> **Input records**:
--- START ---

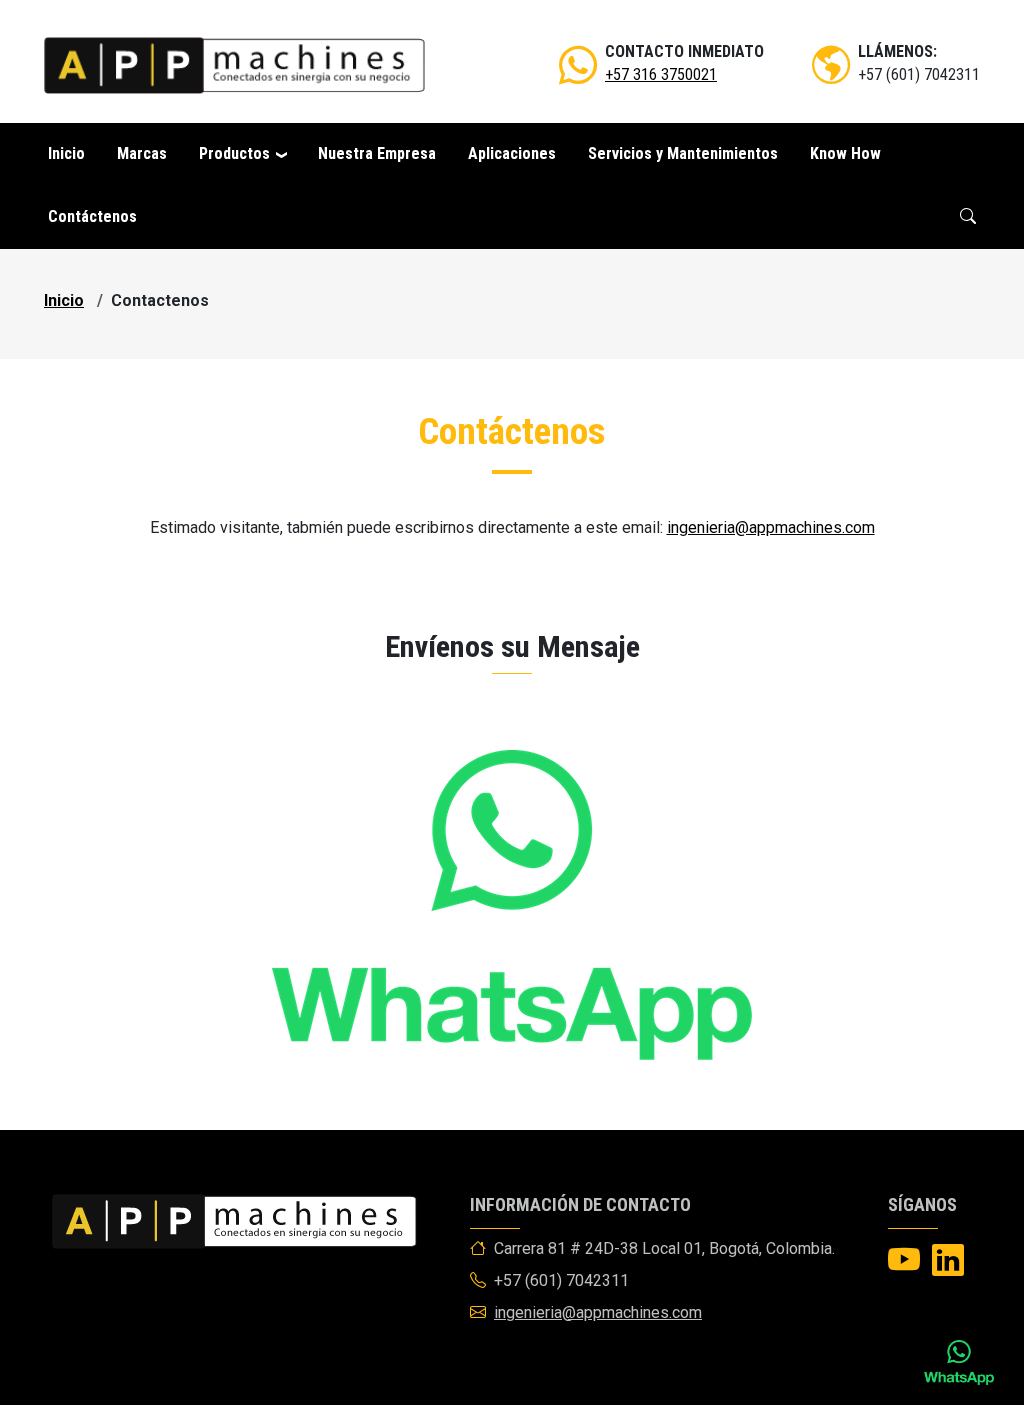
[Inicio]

--- END ---
--- START ---

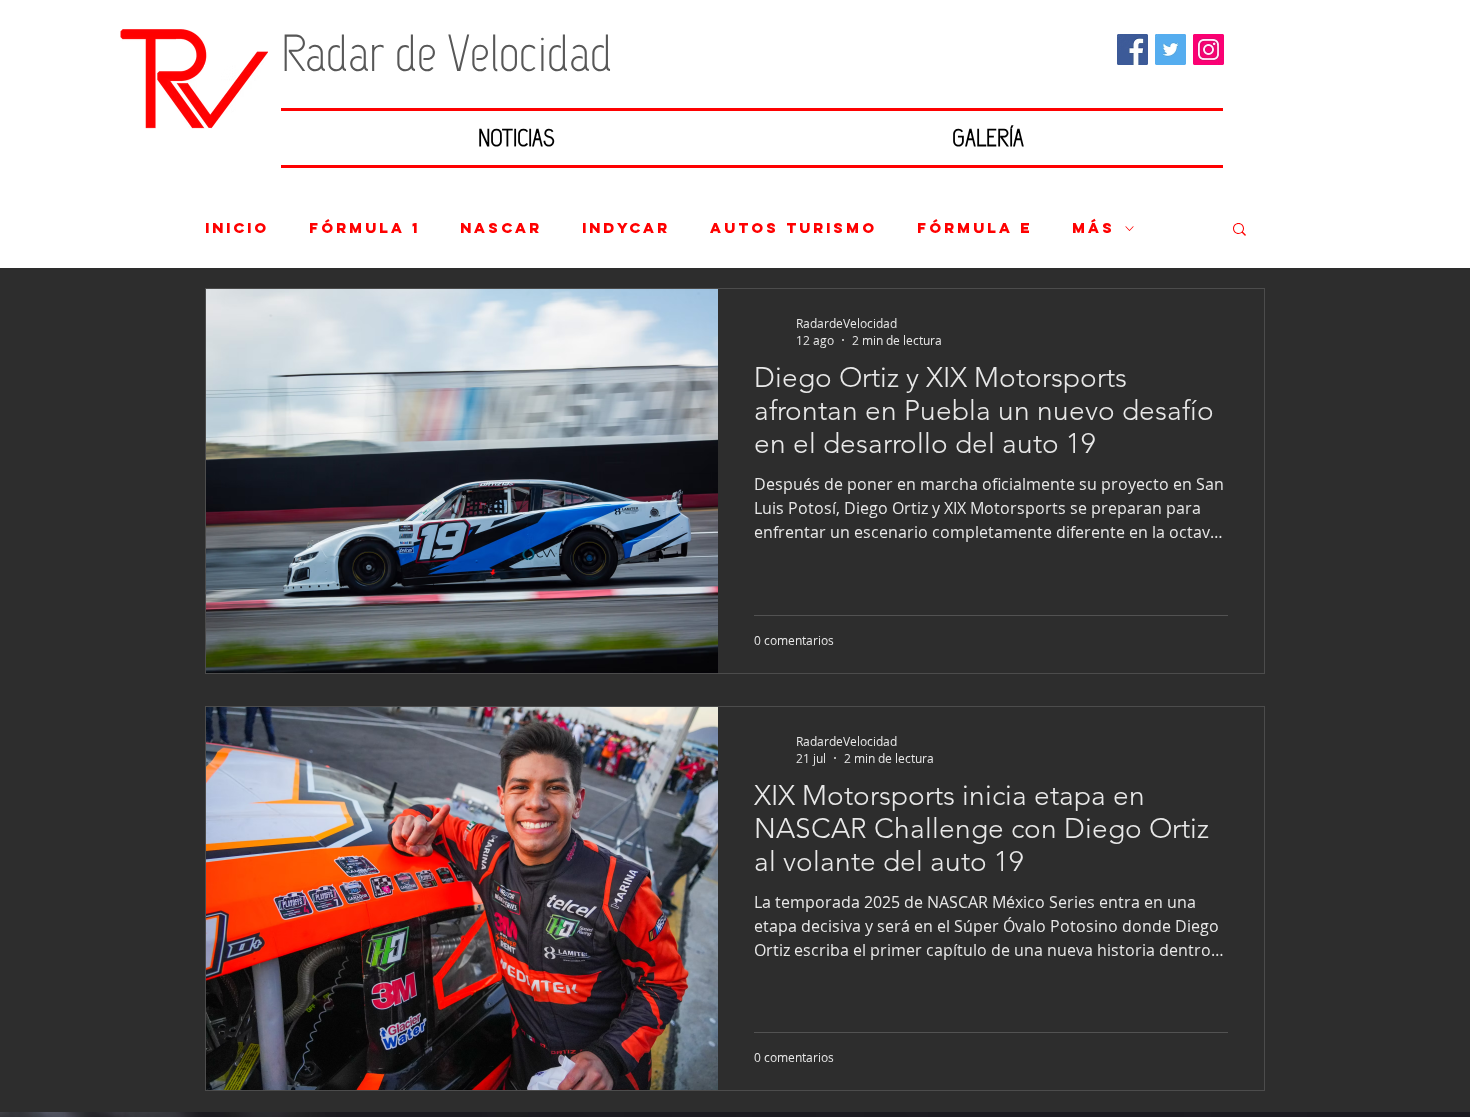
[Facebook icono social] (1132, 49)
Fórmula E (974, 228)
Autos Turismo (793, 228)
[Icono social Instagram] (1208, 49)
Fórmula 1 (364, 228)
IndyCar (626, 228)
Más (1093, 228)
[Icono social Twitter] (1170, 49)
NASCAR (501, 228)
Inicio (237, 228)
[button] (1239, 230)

--- END ---

> **What the task requires**:
All lines of the records containing "social" should be shown.

> **Final answer**:
[Facebook icono social] (1132, 49)
[Icono social Instagram] (1208, 49)
[Icono social Twitter] (1170, 49)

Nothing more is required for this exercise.